Wisconsin Public Service (WPS) has been shoring up its grid using a distributed superconducting magnetic energy storage (D-SMES) system, which contains six individual SMES units that WPS is installing at five different substation locations. They’re looking to improve reliability and capacity at geographic locations with voltage stability problems. SMES is a short-term solution, a temporary fix until WPS can get a new high-voltage transmission line connected to the area. While WPS has a three-year projection for the SMES units, they could be used longer, if construction or regulation issues arise.

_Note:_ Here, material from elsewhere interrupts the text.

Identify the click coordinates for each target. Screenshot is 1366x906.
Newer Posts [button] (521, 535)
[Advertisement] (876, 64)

Larry Borgard, vice president of transmission and engineering, said things are going very well. He heralded the system’s portability, which allows WPS to shift the SMES units, if necessary, in order to cover problems created by storms or other disasters–not simply overloaded grids. So, in the end, Wisconsin’s SMES use depends almost entirely on the unpredictable.
“They just sit there in a stand-by mode until such time as they’re called upon–like during lightning storms, things like that. It isn’t a situation where they’re active in the grid 24 hours a day; they really require some event to trigger them, to charge the system with both real and reactive energy. So, it all depends on how many lightning strikes we get,” he said.

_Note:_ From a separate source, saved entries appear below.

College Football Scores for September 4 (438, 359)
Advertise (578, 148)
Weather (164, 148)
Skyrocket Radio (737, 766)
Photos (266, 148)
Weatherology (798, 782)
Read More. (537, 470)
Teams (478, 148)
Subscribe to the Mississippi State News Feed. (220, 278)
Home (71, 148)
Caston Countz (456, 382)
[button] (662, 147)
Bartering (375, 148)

Borgard stated that WPS had compared a number of different systems, both traditional (converting a lower voltage transmission line to a higher voltage) and nontraditional (static bar compensation), and found that the D-SMES offered by American Superconductor provided the best of both monetary considerations and quality.
“The performance [of D-SMES] is superior to the other things that we looked at, and, ultimately, the economics turned out to be superior as well,” Borgard commented.
Wisconsin Public Service is deploying the D-SMES system in its northern transmission loop, a network approximately 200 miles in circumference that is located in the Wausau and Eagle River areas of Wisconsin.